Thermal coal has the added problem that other major suppliers aren’t cutting exports either, with Indonesia expected to increase volumes in 2014 and South Africa likely to hold exports more or less steady.
Only North American exports are contracting, with several major producers announcing mine closures or cutbacks in recent months. This will result in lower exports for both thermal and coking coal from North America, but the impact is likely to be more keenly felt in coking coal.
It appears that there is a better chance of the decline in coking coal exports from North America matching the increase in shipments from Australia.
AUSTRALIAN EXPORTS TO RISE, U.S. TO DROP
Australia will export 175 million tonnes of coking coal this year, a gain of 2.9 percent from 2013, and 183 million tonnes in 2015, according to government forecaster the Bureau of Resources and Energy Economics (BREE).
BREE also estimates that coking coal exports from the United States will drop 4.6 percent this year to 56 million tonnes.

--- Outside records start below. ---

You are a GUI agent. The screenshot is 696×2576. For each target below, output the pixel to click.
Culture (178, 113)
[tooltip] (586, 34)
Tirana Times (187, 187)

These figures imply that Australian supply will increase by about 2 million tonnes more than U.S. exports decline.
The risk is that Australian coking coal exports don’t increase by as much, especially if more miners limit output or are successful in negotiating easier take-or-pay terms.
It’s also possible – with coking coal prices currently holding around $120 a tonne for third quarter contracts – that U.S. producers will idle more mines.
A stronger U.S. economy will also increase domestic demand for coking coal, making less available for export.
Chinese customs data already shows how imports from the United States are diminishing, with a 60 percent year-on-year decline to 1.423 million tonnes in the first half of this year.
Shipments from Canada dropped 46 percent and those from Russia by 26 percent, the data show.
However, China’s imports from Australia, which supplies almost half of the country’s total coking coal imports, rose 13.2 percent to 15.02 million tonnes, while second-ranked supplier Mongolia increased its shipments 16.2 percent to 7.53 million tonnes.
Overall, coking coal imports fell 12.3 percent in the first half from the same period in 2013.
This suggests that coking coal imports may be due for a rebound, given ongoing strength in China’s steel sector.
Crude steel output rose 3 percent in the first six months of the year from the same period last year, according to official statistics.
This implies China’s demand for coking coal should be rising, and with domestic production likely flat to slightly lower, imports should rise as stockpiles deplete.
However, while coking coal prices may have reached the bottom, a sustained rally appears unlikely as strong gains will lead to higher U.S. exports.
For now, coking coal producers can look forward to modest price gains, while thermal coal miners fret about how much further prices can fall.